Did you check whether someone had caulked underneath all of the clapboards?


----------



## playedout6 (Apr 27, 2009)

Sandblast and use a latex stain...should be good for a few years . Any other alternative and it will be bubbling/peeling before you can go around a corner . That Cedar siding does nothing but bleed here on PEI . We have done everything...I know of no primer that will work over a paint on Cedar for any length of time . I am always open to find out new things without experimenting on a customer's home...so if somebody has had any luck with these...I'm all ears !!! :yes:

Figure out how to stop the Cedar from bleeding...and when you do...call a manufacturer and everybody will get rich .


----------



## Oden (Feb 8, 2012)

Looks like cedar siding to me. Typical cedar siding repaint- it doesn't hold paint well.


----------



## Alltimate Painting (Mar 2, 2012)

brian - I'm asking because it's peeling on so much of the house. After prep is completed there will be little paint left (in the picture its hard to tell) I was a little worried there may be structural or systemic moisture problems so i wanted to run it by everyone to sort of confirm it's just in need of a good paint job (scaping, sanding, primer, and paint). Last thing I want to do is paint the whole house and have to return next year with peeling paint everywhere.

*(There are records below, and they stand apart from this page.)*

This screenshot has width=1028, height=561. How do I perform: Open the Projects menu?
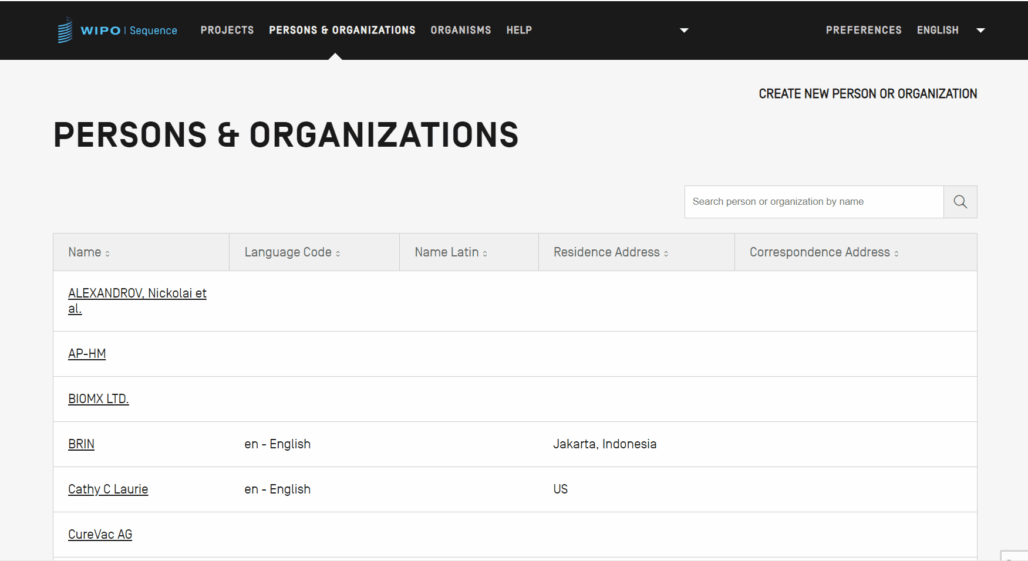(227, 30)
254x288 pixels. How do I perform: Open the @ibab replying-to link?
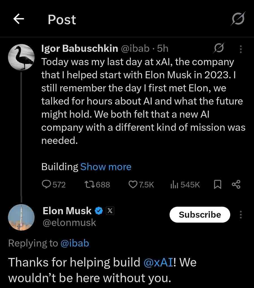[75, 243]
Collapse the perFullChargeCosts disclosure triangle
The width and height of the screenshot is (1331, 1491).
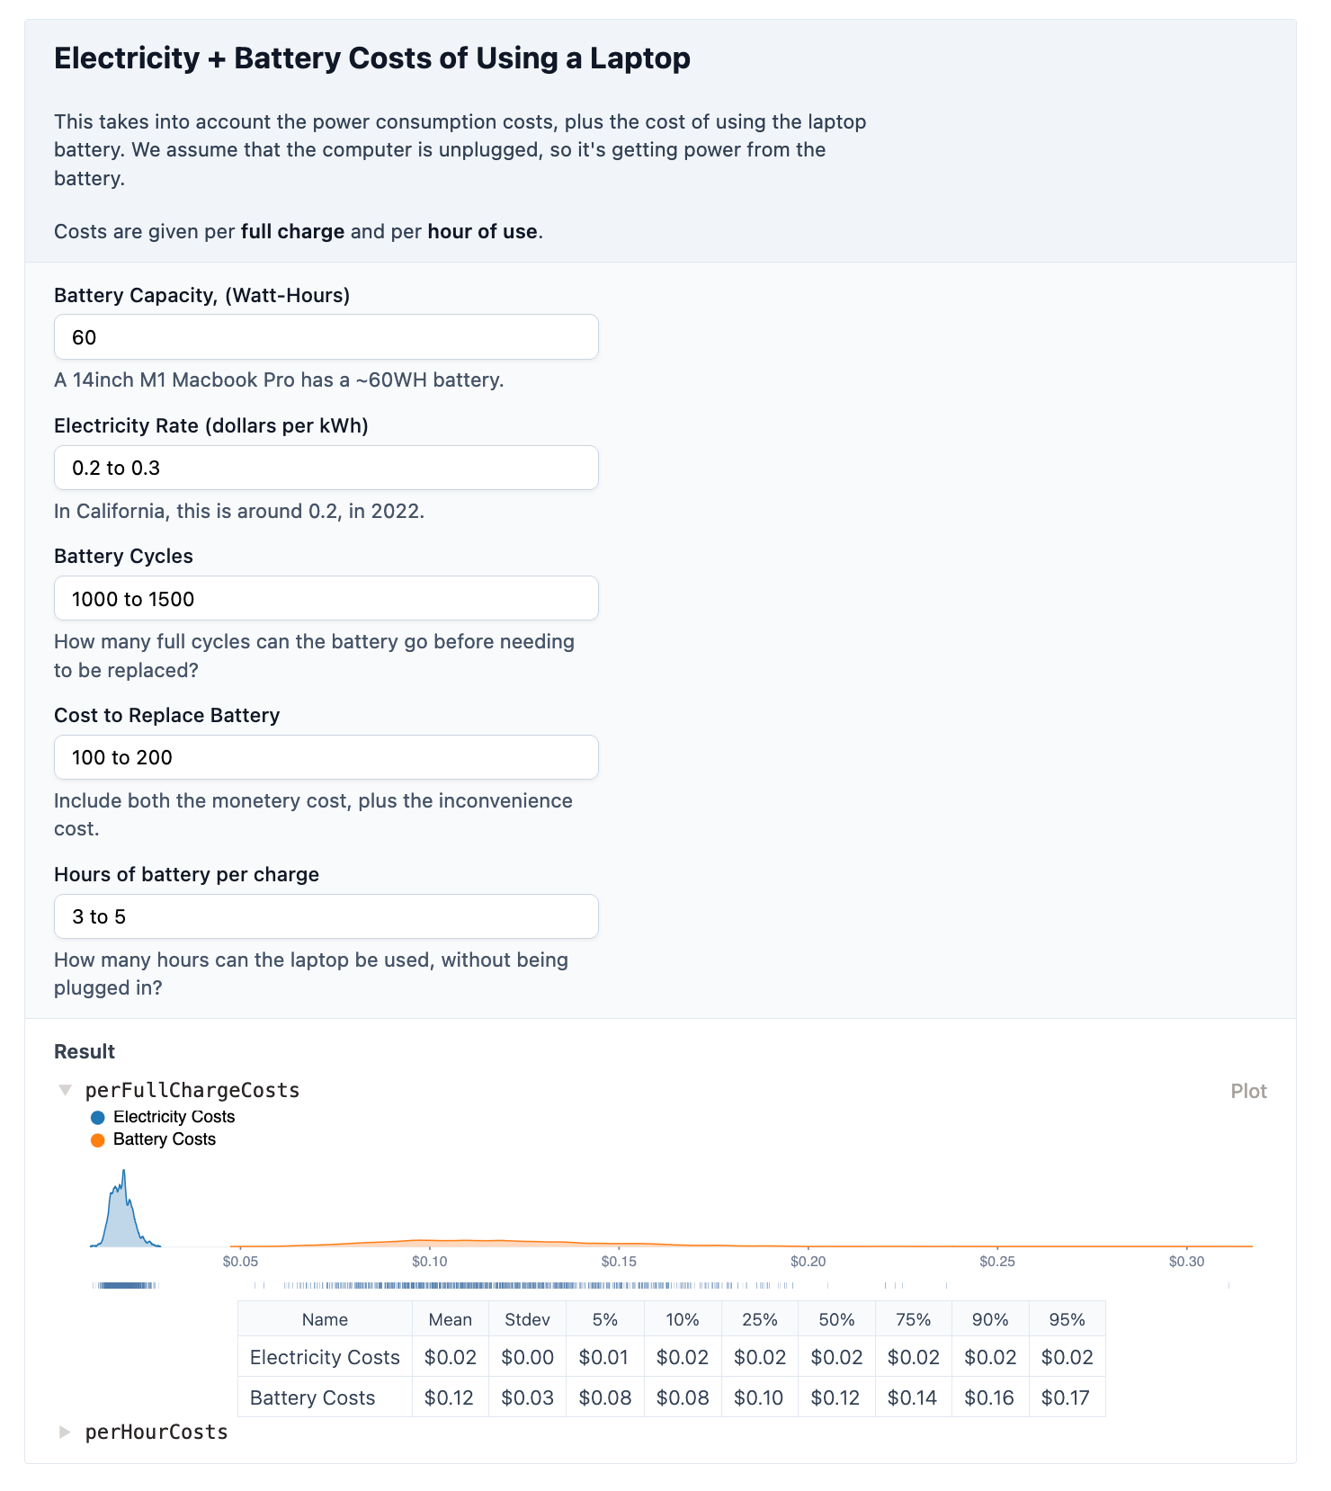point(65,1090)
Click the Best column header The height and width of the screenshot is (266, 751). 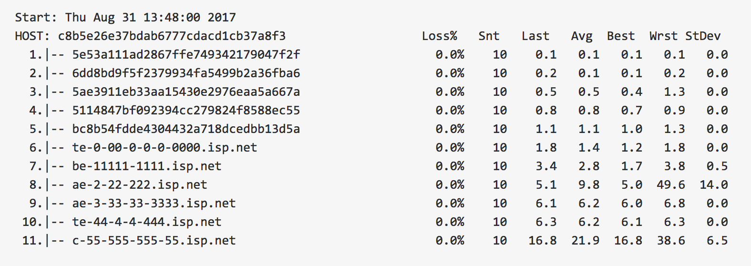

y.painting - there is no caulk underneath the boards. homeowner just moved in so i don't know the last time it was painted. im guessing over 10 years.

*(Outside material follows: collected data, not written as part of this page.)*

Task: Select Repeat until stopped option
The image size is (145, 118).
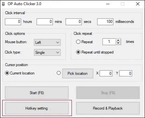Action: click(x=78, y=52)
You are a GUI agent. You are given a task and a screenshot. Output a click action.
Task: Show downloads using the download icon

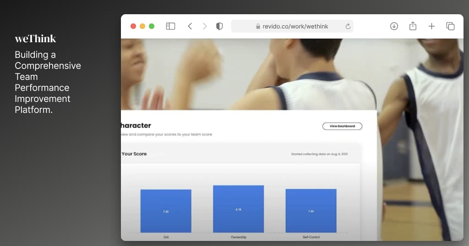[394, 26]
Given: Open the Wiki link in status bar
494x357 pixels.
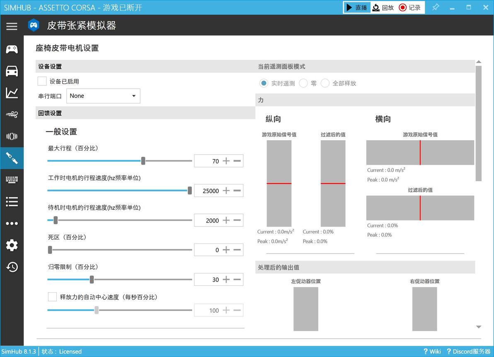Looking at the screenshot, I should 432,351.
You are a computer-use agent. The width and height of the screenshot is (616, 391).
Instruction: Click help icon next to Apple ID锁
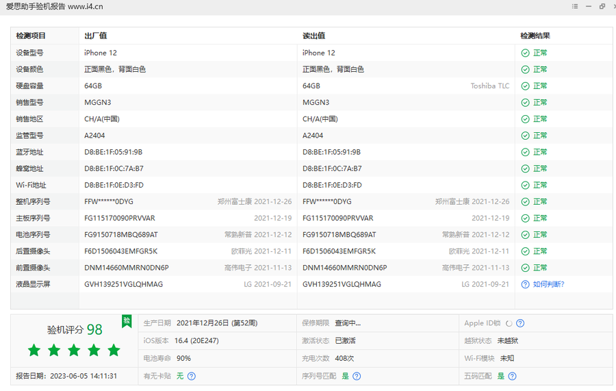pyautogui.click(x=520, y=323)
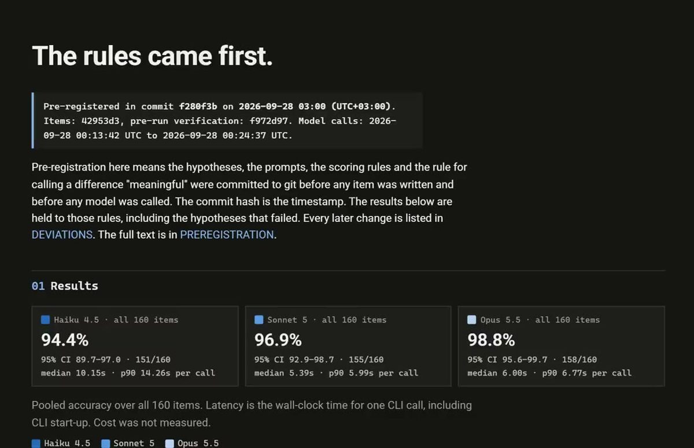The width and height of the screenshot is (694, 448).
Task: Click the Haiku 4.5 card color square
Action: point(45,320)
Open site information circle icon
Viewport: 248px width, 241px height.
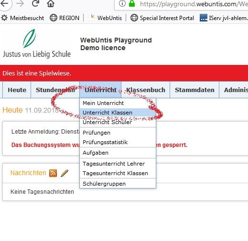point(122,3)
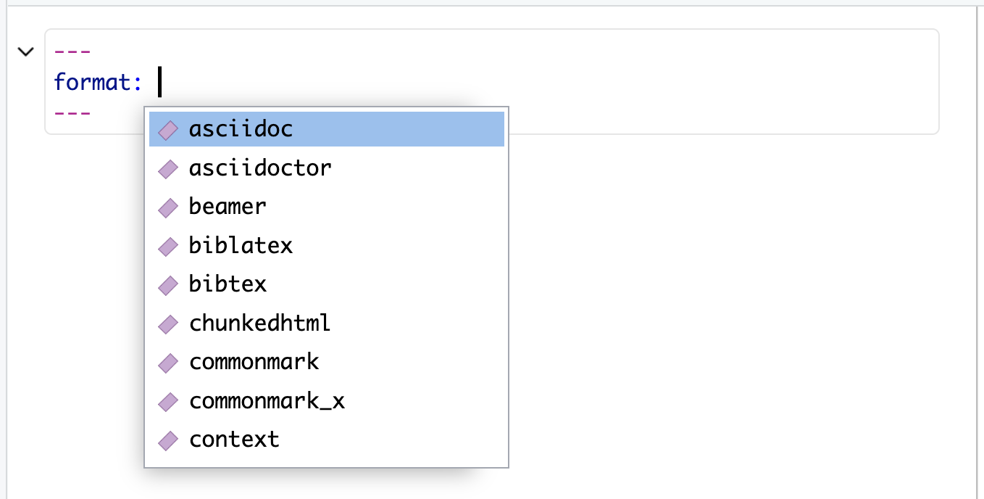This screenshot has height=499, width=984.
Task: Choose the asciidoctor completion option
Action: tap(259, 168)
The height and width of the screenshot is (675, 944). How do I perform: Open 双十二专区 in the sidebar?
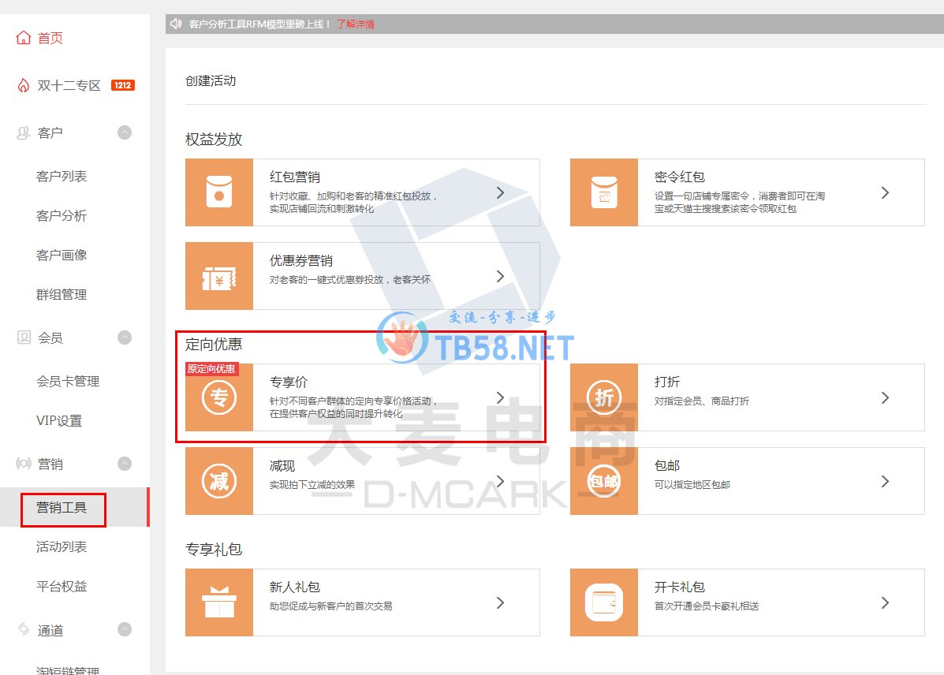point(69,85)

Playdout - you think sandblasting may work? I've never done it, i heard it was bad for cedar wood.


----------



## playedout6 (Apr 27, 2009)

Alltimate Painting said:


> brian - I'm asking because it's peeling on so much of the house. After prep is completed there will be little paint left (in the picture its hard to tell) I was a little worried there may be structural or systemic moisture problems so i wanted to run it by everyone to sort of confirm it's just in need of a good paint job (scaping, sanding, primer, and paint). Last thing I want to do is paint the whole house and have to return next year with peeling paint everywhere.
> 
> y.painting - there is no caulk underneath the boards. homeowner just moved in so i don't know the last time it was painted. im guessing over 10 years.
> 
> Playdout - you think sandblasting may work? I've never done it, i heard it was bad for cedar wood.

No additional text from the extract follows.